Users are encouraged to read the full set of release notes. This page provides an overview of the major changes.

Here is a short overview of the major features and improvements.

Yarn Service framework provides first class support and APIs to host long running services natively in YARN.

In a nutshell, it serves as a container orchestration platform for managing containerized services on YARN. It supports both docker container and traditional process based containers in YARN.

See the user documentation for more details.

First-class GPU scheduling and isolation (For both docker/non-docker containers) on YARN.

See the user documentation for more details.

First-class FPGA scheduling and isolation (For both docker/non-docker containers) on YARN.

See the user documentation for more details.

Support more expressive placement constraints in YARN. Such constraints can be crucial for the performance and resilience of applications, especially those that include long-running containers, such as services, machine-learning and streaming workloads.

For example, it may be beneficial to co-locate the allocations of a job on the same rack (affinity constraints) to reduce network costs, spread allocations across machines (anti-affinity constraints) to minimize resource interference, or allow up to a specific number of allocations in a node group (cardinality constraints) to strike a balance between the two. Placement decisions also affect resilience. For example, allocations placed within the same cluster upgrade domain would go offline simultaneously.
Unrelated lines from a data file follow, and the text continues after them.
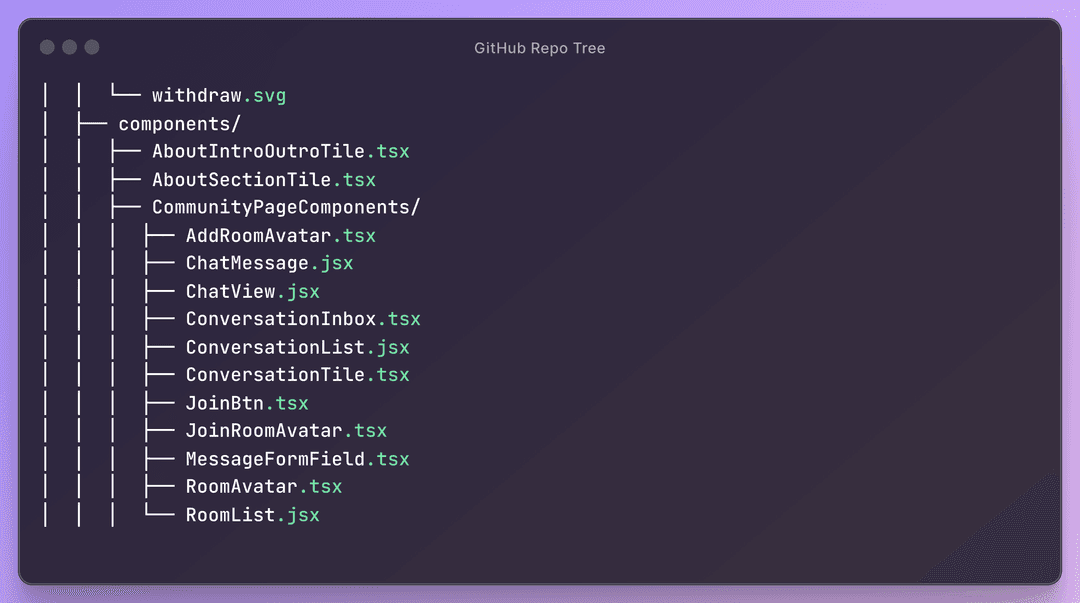
Task: Collapse the CommunityPageComponents/ folder
Action: [286, 207]
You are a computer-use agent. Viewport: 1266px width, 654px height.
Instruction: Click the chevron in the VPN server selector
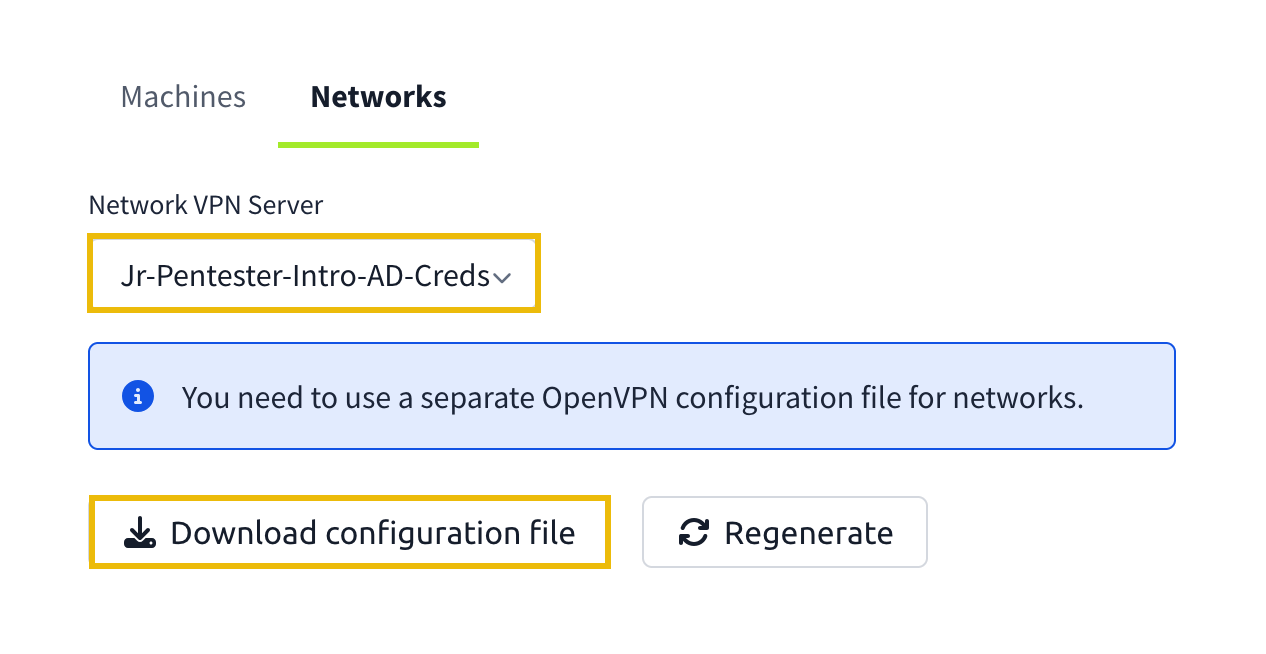coord(502,278)
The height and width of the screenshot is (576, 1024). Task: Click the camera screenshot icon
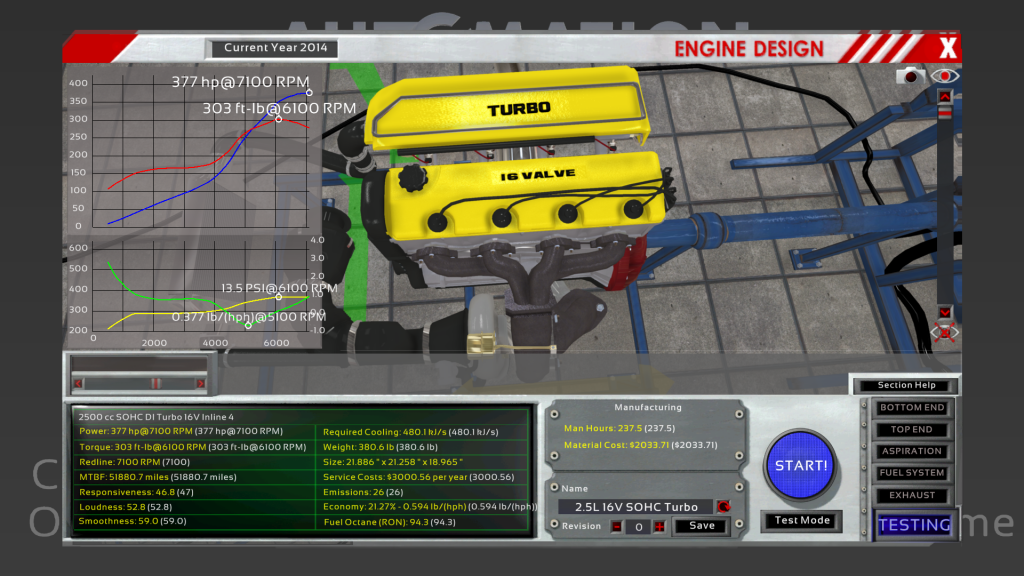click(x=909, y=76)
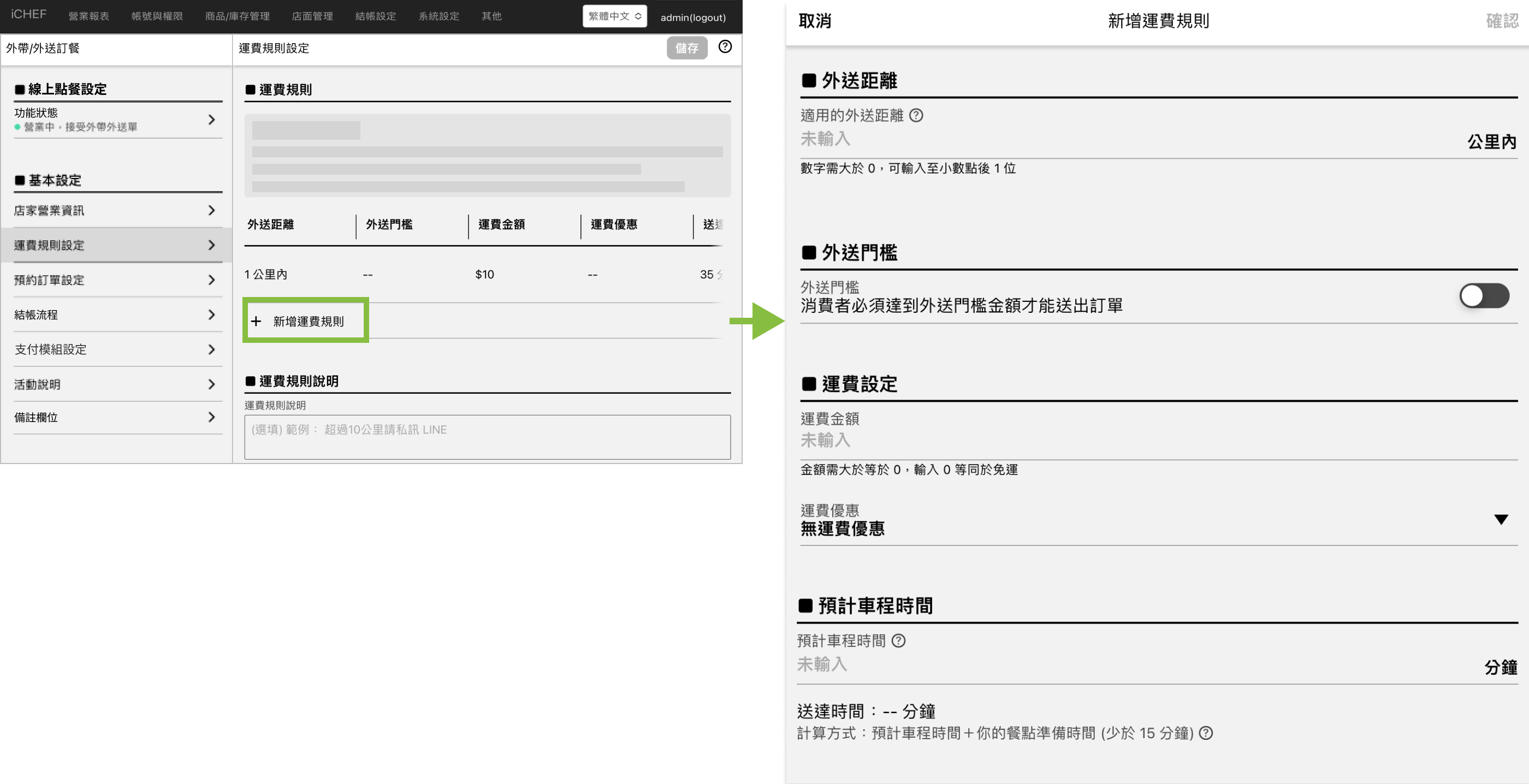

See the user documentation for more details.

Support administrators to specify absolute resources (X Memory, Y VCores, Z GPUs, etc.) to a queue instead of providing percentage based values. This provides better control for admins to configure required amount of resources for a given queue.

See the user documentation for more details.

Provided storage allows data stored outside HDFS to be mapped to and addressed from HDFS. It builds on heterogeneous storage by introducing a new storage type, PROVIDED, to the set of media in a DataNode.

See the user documentation for more details.

Getting Started

The Hadoop documentation includes the information you need to get started using Hadoop. Begin with the Single Node Setup which shows you how to set up a single-node Hadoop installation. Then move on to the Cluster Setup to learn how to set up a multi-node Hadoop installation.